# [What you have to do]
Please pull out each line in the items below that contains the string "dimensions". Case counts, so match capitalization.

# [Excerpted data]
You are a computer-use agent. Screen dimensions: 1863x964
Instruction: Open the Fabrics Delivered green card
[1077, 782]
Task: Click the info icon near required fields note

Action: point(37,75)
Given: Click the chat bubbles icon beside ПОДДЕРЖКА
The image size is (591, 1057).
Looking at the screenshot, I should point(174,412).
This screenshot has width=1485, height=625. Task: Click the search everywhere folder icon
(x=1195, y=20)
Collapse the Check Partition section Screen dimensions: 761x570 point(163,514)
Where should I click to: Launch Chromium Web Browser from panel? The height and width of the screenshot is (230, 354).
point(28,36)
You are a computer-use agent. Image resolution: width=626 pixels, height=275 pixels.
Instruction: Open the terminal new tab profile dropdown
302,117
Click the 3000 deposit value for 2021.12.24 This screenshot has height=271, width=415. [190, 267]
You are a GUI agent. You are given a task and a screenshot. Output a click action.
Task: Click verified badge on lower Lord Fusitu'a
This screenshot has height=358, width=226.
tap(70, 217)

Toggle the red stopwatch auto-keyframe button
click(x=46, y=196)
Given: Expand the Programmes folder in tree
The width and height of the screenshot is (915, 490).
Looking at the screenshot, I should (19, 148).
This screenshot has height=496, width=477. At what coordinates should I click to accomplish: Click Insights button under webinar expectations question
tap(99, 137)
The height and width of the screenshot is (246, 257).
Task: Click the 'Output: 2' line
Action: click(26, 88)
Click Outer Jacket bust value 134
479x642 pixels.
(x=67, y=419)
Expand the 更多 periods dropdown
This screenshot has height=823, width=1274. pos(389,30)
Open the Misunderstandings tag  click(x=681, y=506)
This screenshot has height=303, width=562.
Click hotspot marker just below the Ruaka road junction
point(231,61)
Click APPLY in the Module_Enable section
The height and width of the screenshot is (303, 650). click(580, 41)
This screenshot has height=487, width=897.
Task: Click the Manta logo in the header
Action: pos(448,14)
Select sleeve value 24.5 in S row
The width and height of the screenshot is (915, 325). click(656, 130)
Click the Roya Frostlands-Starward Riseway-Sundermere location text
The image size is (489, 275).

# [Expected output]
You are a computer-use agent. Screen dimensions: 1863x964
Collapse the Check Partition section Screen dimensions: 761x570 point(163,514)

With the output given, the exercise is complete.